Bug 1891098

Summary:	Configure "ceph health detail" to run periodically and log output to cluster log.
Product:	[Red Hat Storage] Red Hat Ceph Storage	Reporter:	Christina Meno <gmeno>
Component:	RADOS	Assignee:	Prashant Dhange <pdhange>
Status:	CLOSED ERRATA	QA Contact:	Pawan <pdhiran>
Severity:	high	Docs Contact:	Amrita <asakthiv>
Priority:	high
Version:	4.1	CC:	akupczyk, asakthiv, assingh, bhubbard, ceph-eng-bugs, ceph-qe-bugs, dzafman, gsitlani, kchai, nojha, pdhange, pdhiran, rzarzyns, sseshasa, tserlin, vereddy, vumrao
Target Milestone:	---
Target Release:	4.2
Hardware:	x86_64
OS:	Linux
Whiteboard:
Fixed In Version:	ceph-14.2.11-79.el8cp, ceph-14.2.11-79.el7cp	Doc Type:	Enhancement
Doc Text:	.Ceph health details are logged in the cluster log Previously, the cluster log did not have the Ceph health details , so it was difficult to conclude on the root cause of the issue. With this release, the Ceph health details are logged in the cluster log which enables the review of the issues that might arise in the cluster.	Story Points:	---
Clone Of:		Environment:
Last Closed:	2021-01-12 14:58:09 UTC	Type:	Bug
Regression:	---	Mount Type:	---
Documentation:	---	CRM:
Verified Versions:		Category:	---
oVirt Team:	---	RHEL 7.3 requirements from Atomic Host:
Cloudforms Team:	---	Target Upstream Version:
Embargoed:
Bug Depends On:
Bug Blocks:	1890121

Description Christina Meno 2020-10-23 19:02:10 UTC

Description of problem:
We don't have detailed cluster health/sanity information available for customers and support to review when problems with the cluster arise.

Version-Release number of selected component (if applicable):
4.1

Comment 1 RHEL Program Management 2020-10-23 19:02:17 UTC

Please specify the severity of this bug. Severity is defined here:
https://bugzilla.redhat.com/page.cgi?id=fields.html#bug_severity.

Comment 3 Prashant Dhange 2020-10-30 06:11:56 UTC

Should we log health detail on health check failure as well as every mon_health_to_clog_interval ? Logging health detail too frequently does not make sense as it will make cluster log grow rapidly in case cluster is unhealthy.

Comment 5 Vikhyat Umrao 2020-10-30 11:26:43 UTC

(In reply to Prashant Dhange from comment #3)
> Should we log health detail on health check failure as well as every
> mon_health_to_clog_interval ? Logging health detail too frequently does not
> make sense as it will make cluster log grow rapidly in case cluster is
> unhealthy.

I think the idea is to log health detail during the health warn/err. Maybe logging every mon_health_to_clog_interval is not necessary? let us wait for Neha's inputs.

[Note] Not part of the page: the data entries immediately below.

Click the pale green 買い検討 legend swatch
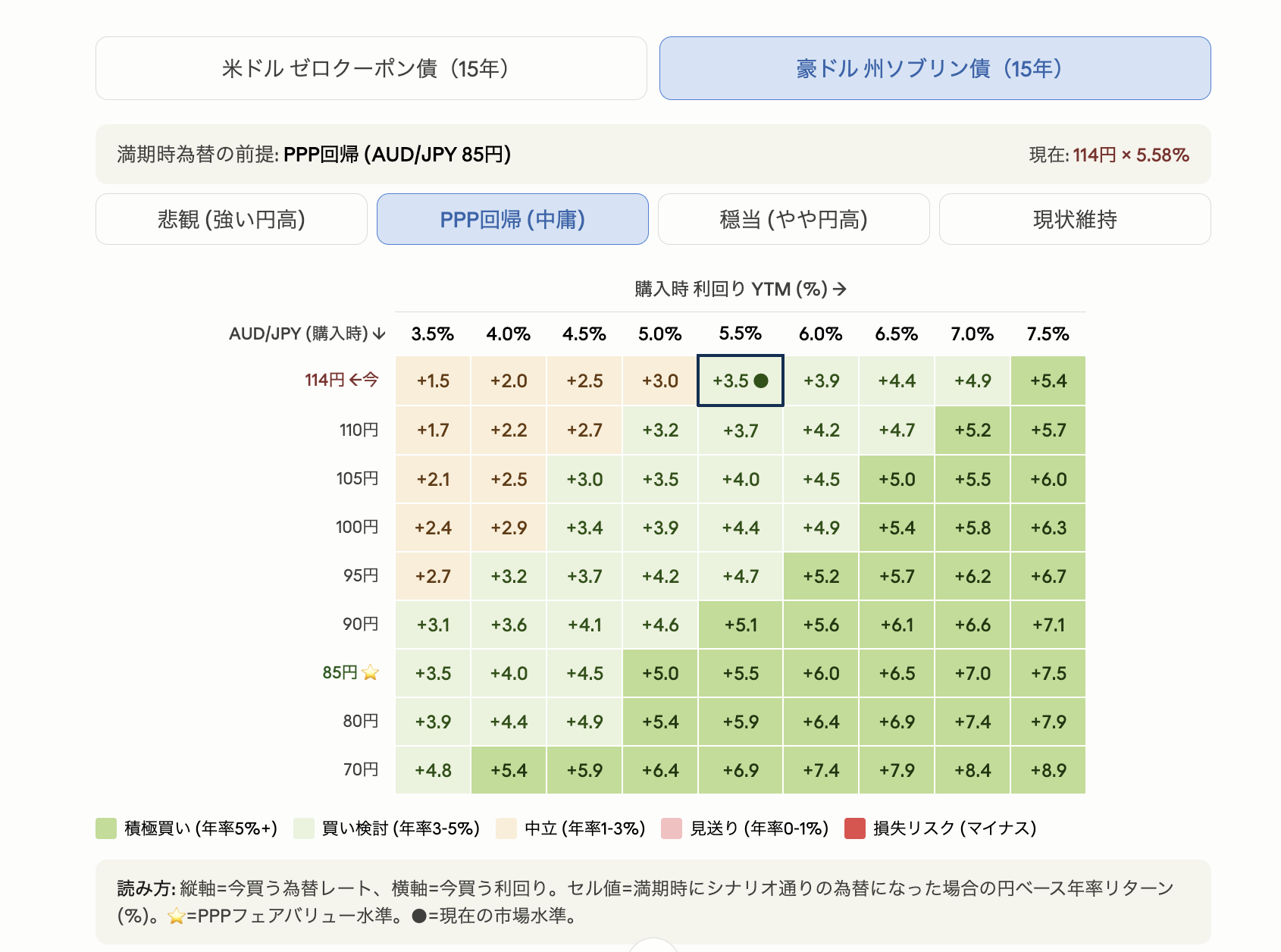 [304, 828]
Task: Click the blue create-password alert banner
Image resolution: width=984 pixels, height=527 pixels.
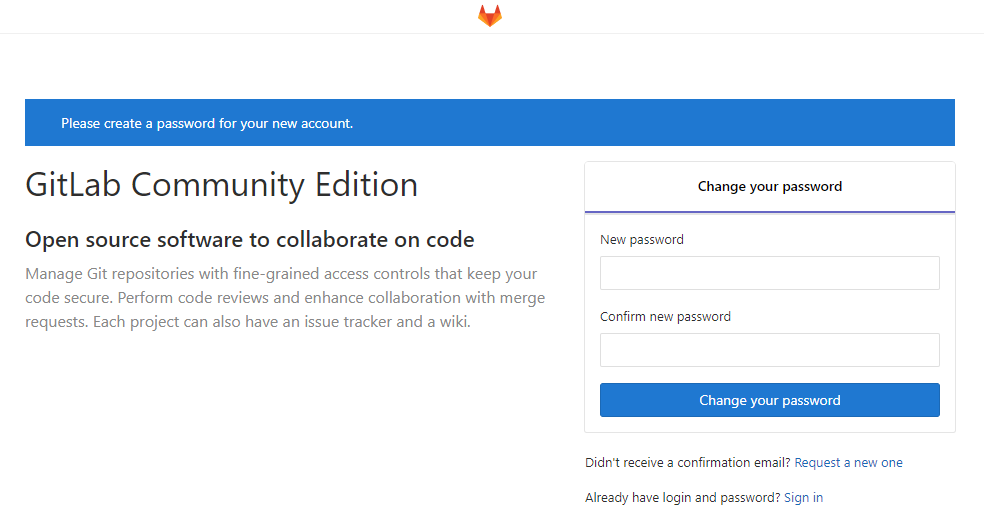Action: click(489, 123)

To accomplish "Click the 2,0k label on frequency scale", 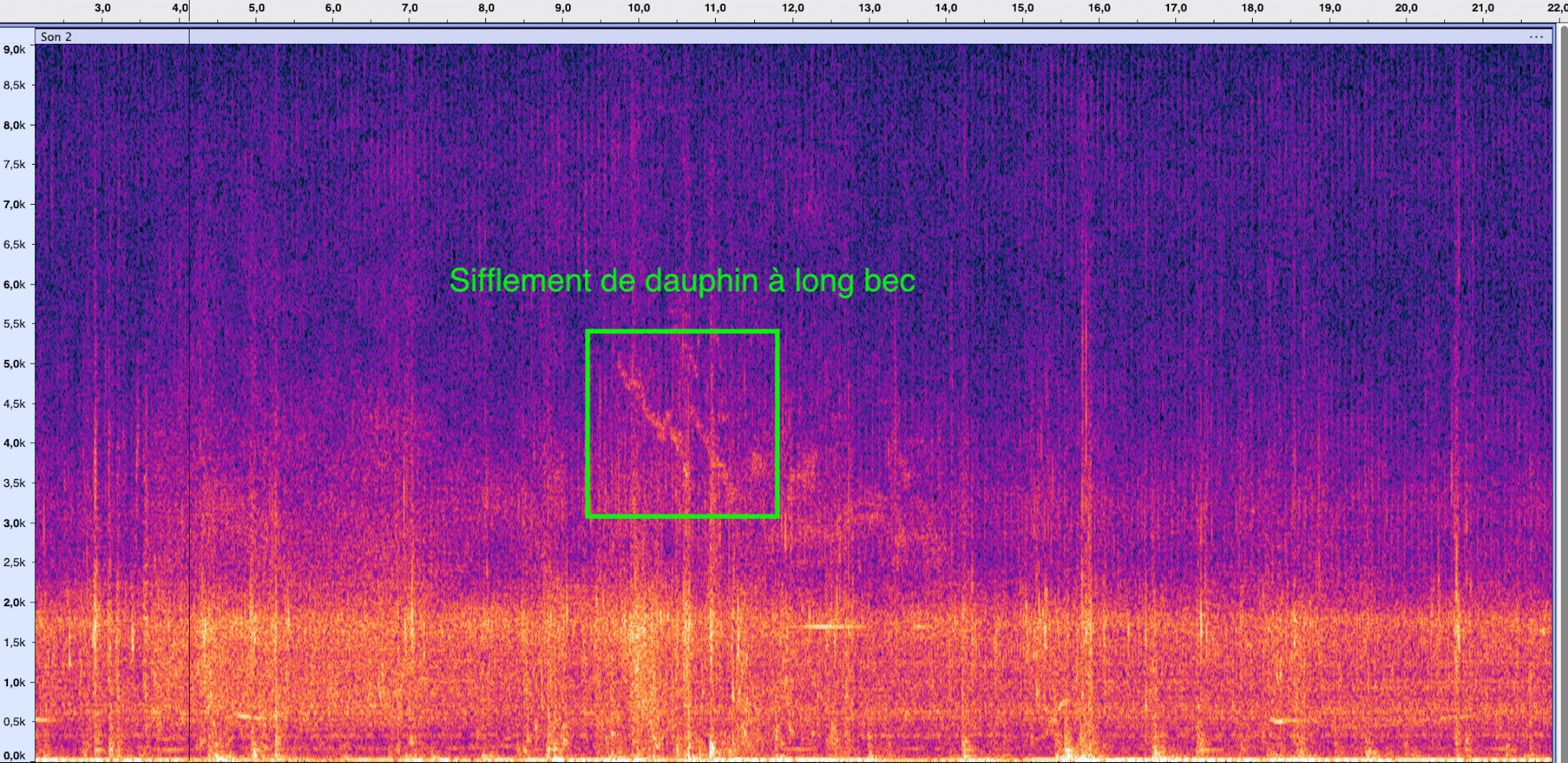I will (x=14, y=602).
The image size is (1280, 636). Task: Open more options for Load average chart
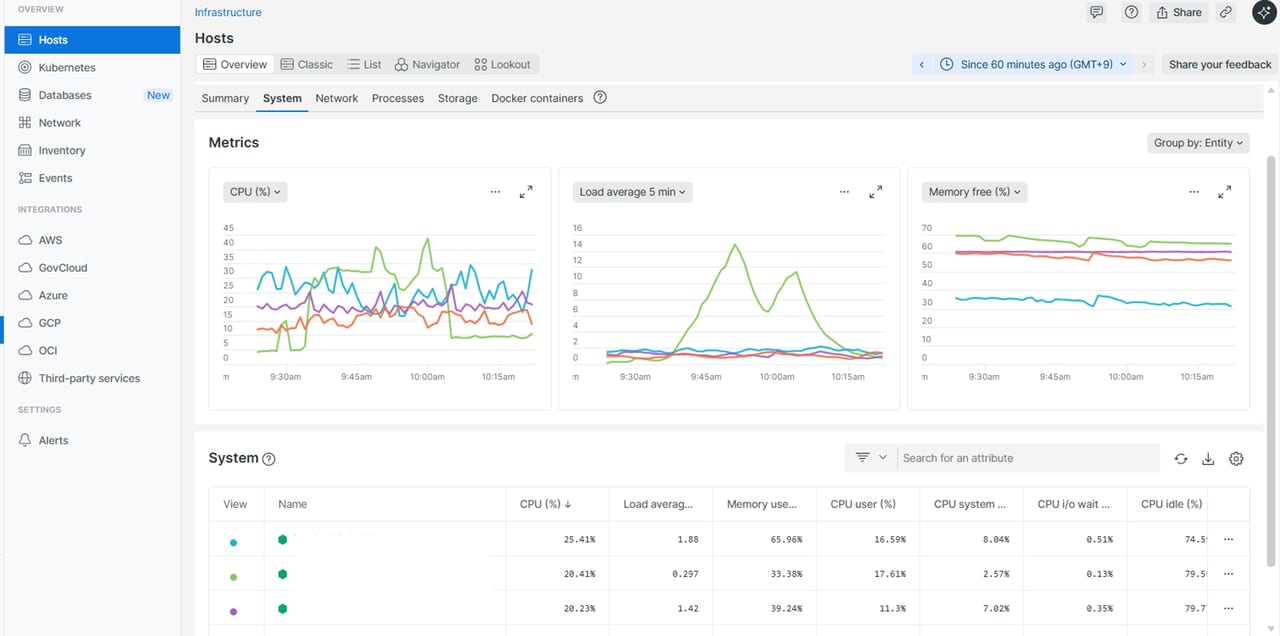tap(844, 192)
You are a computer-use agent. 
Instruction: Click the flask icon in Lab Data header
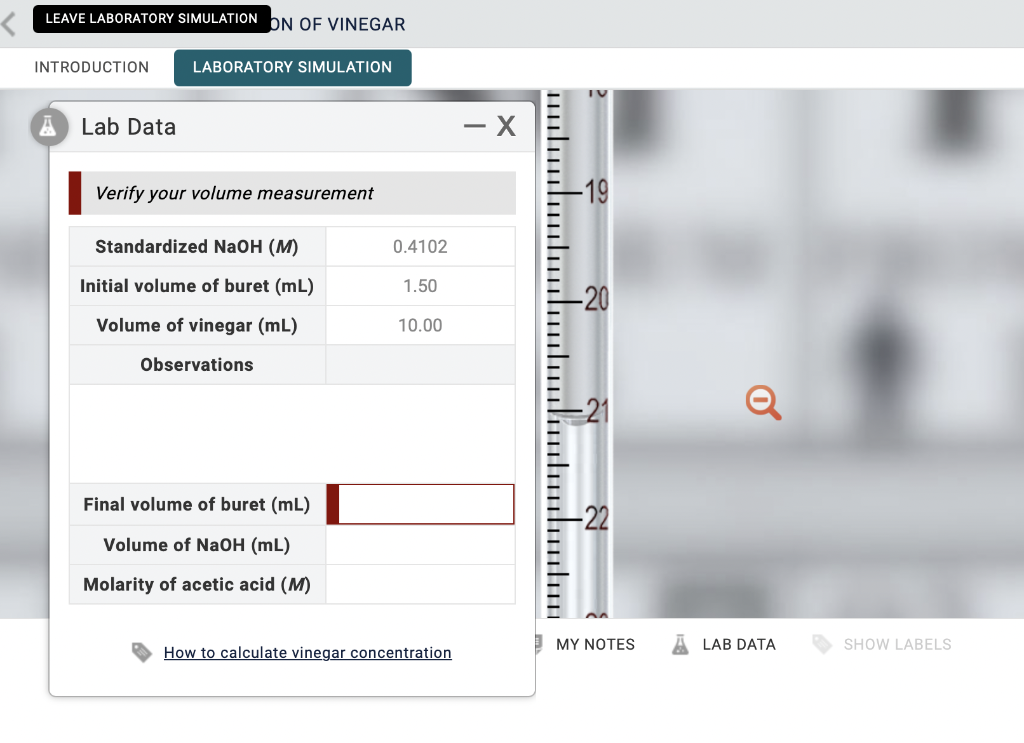pos(48,127)
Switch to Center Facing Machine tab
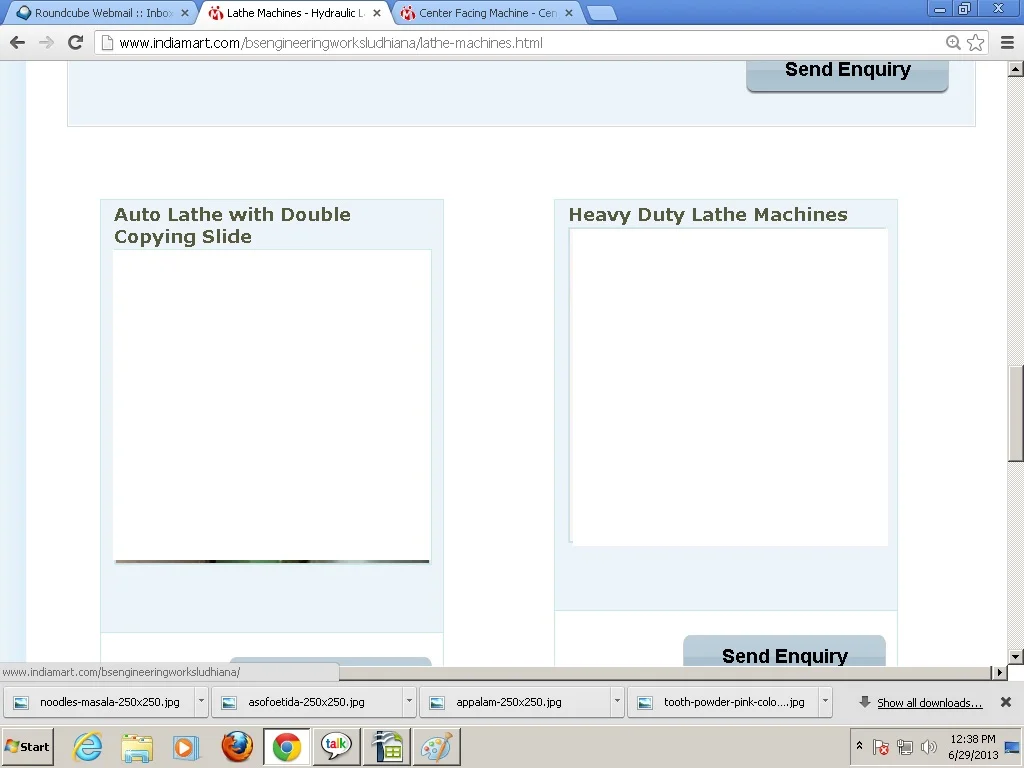1024x768 pixels. [x=487, y=13]
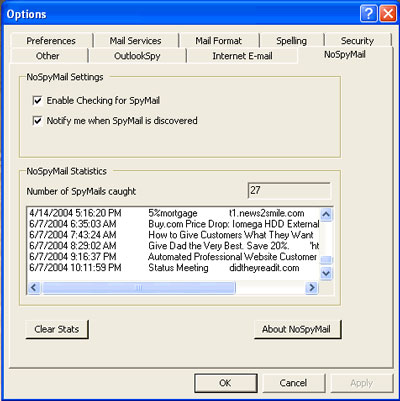The image size is (400, 401).
Task: Click the horizontal scroll left arrow
Action: [34, 287]
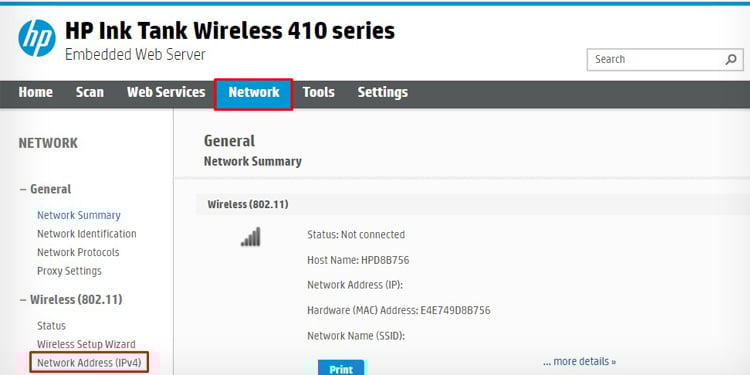Select Network Protocols in sidebar
The height and width of the screenshot is (375, 750).
(78, 253)
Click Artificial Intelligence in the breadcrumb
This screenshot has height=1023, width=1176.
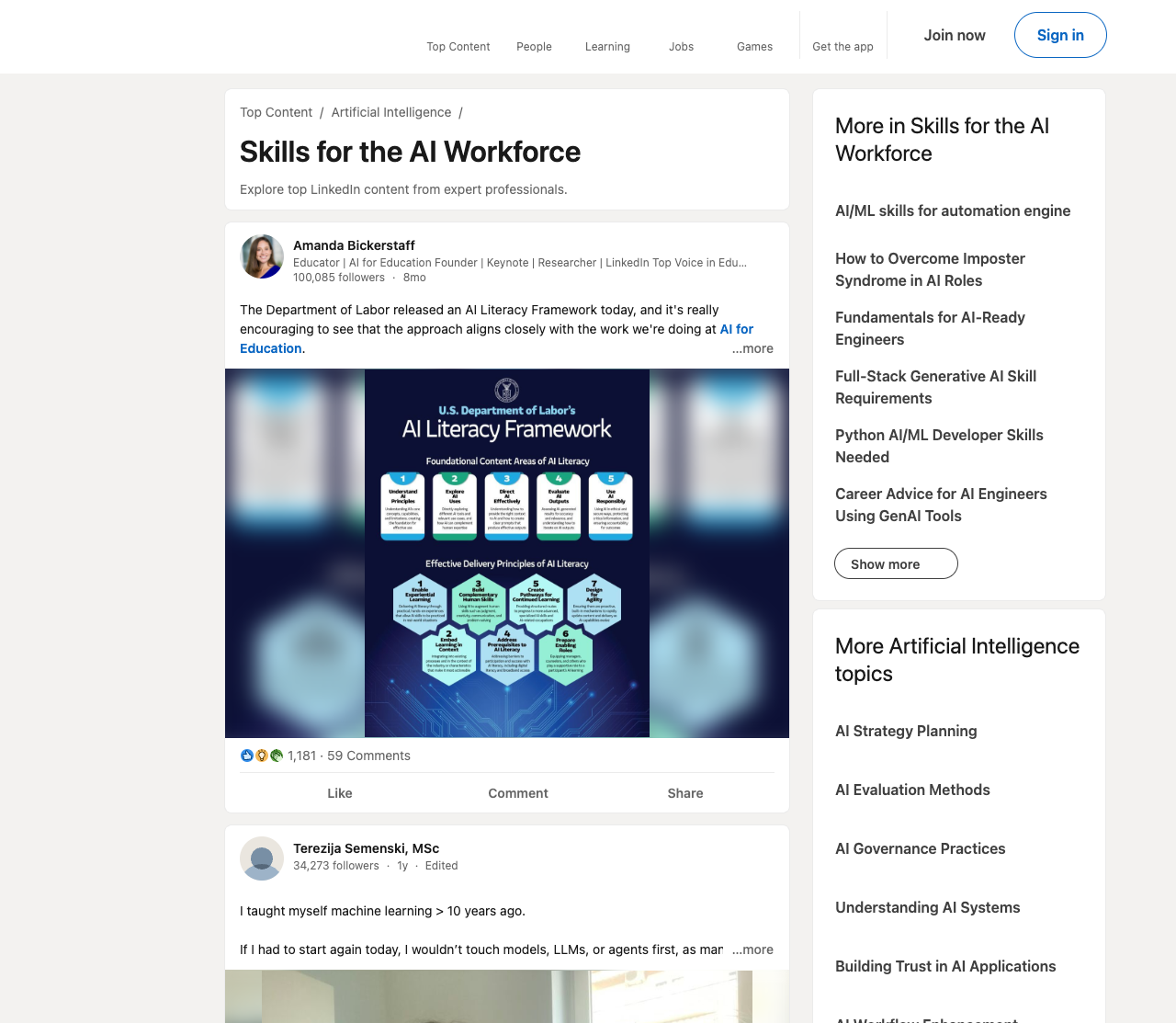pyautogui.click(x=391, y=112)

Comment 6 Neha Ojha 2020-10-30 16:39:23 UTC

(In reply to Prashant Dhange from comment #3)
> Should we log health detail on health check failure as well as every
> mon_health_to_clog_interval ? Logging health detail too frequently does not
> make sense as it will make cluster log grow rapidly in case cluster is
> unhealthy.

I don't think we need to log every mon_health_to_clog_interval as well. Let's discuss implementation details in the PR.

Comment 7 Yaniv Kaul 2020-11-10 20:43:42 UTC

devel-ack+ please?

Comment 18 errata-xmlrpc 2021-01-12 14:58:09 UTC

Since the problem described in this bug report should be
resolved in a recent advisory, it has been closed with a
resolution of ERRATA.

For information on the advisory (Important: Red Hat Ceph Storage 4.2 Security and Bug Fix update), and where to find the updated
files, follow the link below.

If the solution does not work for you, open a new bug report.

https://access.redhat.com/errata/RHSA-2021:0081